» **To-do list**
[1] Transcribe the passage of the big data challenges article that starts at "IT and data" and ends after "the first place.".
[2] Pick up the article on big data challenges after its last sentence and keep writing it.

» **Extract to read**
┄┄┄┄┄┄┄┄┄┄

Problem solve Get help with specific problems with your technologies, process and projects.

10 big data challenges and how to address them

Bringing a big data initiative to fruition requires an array of data skills and best practices. Here are 10 big data challenges enterprises must be ready for.

A well-executed big data strategy can streamline operational costs, reduce time to market and enable new products. But enterprises face a variety of big data challenges in moving initiatives from board room discussions to practices that work.

IT and data professionals need to build out the physical infrastructure for moving data from different sources and between multiple applications. They also need to meet requirements for performance, scalability, timeliness, security and governance. In addition, implementation costs must be considered upfront, as they can quickly spiral out of control.

Perhaps most importantly, enterprises need to figure out how and why big data matters in the first place.

"One of the greatest challenges around big data projects comes down to successfully applying the insights captured," said Bill Szybillo, business intelligence manager at VAI, an ERP solutions provider.

┄┄┄┄┄┄┄┄┄┄

» **Source data**
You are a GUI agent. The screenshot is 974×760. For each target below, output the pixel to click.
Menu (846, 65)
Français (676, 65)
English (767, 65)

┄┄┄┄┄┄┄┄┄┄

» **Task-by-task outputs**
[1]
IT and data professionals need to build out the physical infrastructure for moving data from different sources and between multiple applications. They also need to meet requirements for performance, scalability, timeliness, security and governance. In addition, implementation costs must be considered upfront, as they can quickly spiral out of control.

Perhaps most importantly, enterprises need to figure out how and why big data matters in the first place.

[2]
Today, many applications and systems are capturing data, he explained, but organizations are struggling to understand what is valuable, and from there, to apply those insights in an impactful way.

Here are 10 big data challenges enterprises should be aware of and some pointers on how to address them.

1. Managing large volumes of data

Big data by its very definition involves large volumes of data housed in disparate systems and platforms. Szybillo said the first challenge for enterprises is consolidating the extremely large data sets you are extracting from systems such as CRM, ERP and others and collecting them into a single manageable data warehouse.

Once you have a sense of the data you are capturing, it becomes easier to narrow in on insights by making small adjustments, he said. Plan for an infrastructure that allows for incremental changes. Attempting big changes may end up creating new problems.

Big data challenges in 2021
To shepherd a big data initiative from boardroom discussions to business insights, enterprises face a number of challenges.

2. Finding and fixing data quality issues

The analytics and artificial intelligence built on big data can generate bad results when quality issues creep into big data infrastructure. These problems can become more significant and harder to audit as teams attempt to pull in more and different types of data. Bunddler, an online marketplace for finding web shipping assistants and companies, experienced these problems firsthand as it scaled to 500,000 customers. A key growth driver for the company was the use of big data to provide a highly personalized experience, reveal upselling opportunities and monitor new trends. Data quality was a key concern.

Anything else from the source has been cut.